Prognosis of Glioma of the Spinal Cord

Prognosis for glioma of the spinal cord depends on the histological classification of the tumour (both in terms of cell type and degree of differentiation) – the location of the tumour, the stage at diagnosis, and the extent of the surgical resection performed. Unfortunately, common to almost all spinal tumours is the fact that it is highly unlikely for neurological function to return post-operatively once neurological deficits have developed.

Ependymoma:

Complete resection of a spinal ependymoma is associated with a very high cure rate – particularly in patients with the myxopapillary subtype where 5 year survival rates approach 100%. In patients with incompletely resected tumours, the 5 year progression free survival even with radical radiotherapy is only 50%.

Astrocytoma:

Prognosis in patients with astrocytoma is most highly dependent on tumour grade and duration of symptoms. 5 year survival in patients with low grade tumours approximates 70%, whilst in patients with high grade tumours it is, at best, only 30%. In addition, in patients with high grade tumours, approximately 50% will develop intracranial recurrence irrespective of treatment regime.

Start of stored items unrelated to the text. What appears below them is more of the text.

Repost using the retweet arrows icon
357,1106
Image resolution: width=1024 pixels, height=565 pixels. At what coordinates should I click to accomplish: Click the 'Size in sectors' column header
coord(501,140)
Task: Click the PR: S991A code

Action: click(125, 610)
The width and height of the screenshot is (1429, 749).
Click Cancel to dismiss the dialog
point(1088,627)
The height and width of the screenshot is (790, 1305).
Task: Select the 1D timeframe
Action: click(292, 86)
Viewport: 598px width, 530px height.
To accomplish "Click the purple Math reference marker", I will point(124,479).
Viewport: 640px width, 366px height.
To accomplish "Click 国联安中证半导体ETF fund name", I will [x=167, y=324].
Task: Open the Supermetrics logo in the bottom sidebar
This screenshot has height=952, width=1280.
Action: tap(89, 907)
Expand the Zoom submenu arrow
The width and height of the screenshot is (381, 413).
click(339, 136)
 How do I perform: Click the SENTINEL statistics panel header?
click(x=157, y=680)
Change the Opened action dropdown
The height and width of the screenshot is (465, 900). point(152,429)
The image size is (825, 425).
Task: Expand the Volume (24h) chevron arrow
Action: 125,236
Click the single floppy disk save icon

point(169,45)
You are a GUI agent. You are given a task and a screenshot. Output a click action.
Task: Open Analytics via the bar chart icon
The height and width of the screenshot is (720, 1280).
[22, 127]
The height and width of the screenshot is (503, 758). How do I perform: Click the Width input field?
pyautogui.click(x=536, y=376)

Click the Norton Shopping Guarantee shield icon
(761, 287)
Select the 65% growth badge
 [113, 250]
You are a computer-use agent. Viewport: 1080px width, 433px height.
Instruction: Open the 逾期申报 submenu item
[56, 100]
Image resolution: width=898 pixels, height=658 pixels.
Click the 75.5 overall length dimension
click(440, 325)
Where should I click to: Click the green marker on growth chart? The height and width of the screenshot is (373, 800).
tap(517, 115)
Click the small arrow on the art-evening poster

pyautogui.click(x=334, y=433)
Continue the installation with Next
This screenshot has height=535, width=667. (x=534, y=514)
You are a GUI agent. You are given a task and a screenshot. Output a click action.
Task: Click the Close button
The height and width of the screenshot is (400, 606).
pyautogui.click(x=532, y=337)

How is Glioma of the Spinal Cord Treated?

Initial treatment of patients with suspected spinal cord compression is with corticosteroids.

Surgical resection is the mainstay of treatment in tumours of the spinal cord and the degree to which a tumour can be resected has great bearing on prognosis.

Unfortunately, the recovery of previously lost neurological function post-operatively is unlikely.

Where complete resection is not possible, post-operative radiotherapy is limited to the area of the tumour and the margin of potential spread is advocated in preference to more radical surgical approaches, which are associated with significant increases in post-operative morbidity without any clear survival benefit. Treatment guidelines for patients with spinal astrocytoma currently run parallel to those for spinal ependymoma – the rarity of the tumour means that specific guidelines following evidence from randomised controlled trials are difficult to establish.

Improvement in symptoms is an important measurement. Specific monitoring may be by serial neurological examination and imaging of the spinal cord.

The symptoms that may require attention are those resulting from the neurological deficits associated with the tumour, and the neurogenic pain from compressed nerve tissue. Patients with significant neurological deficits are best managed by a specialised neurological team using a multidisciplinary approach including physiotherapy, occupational therapy, nursing and medical practitioners.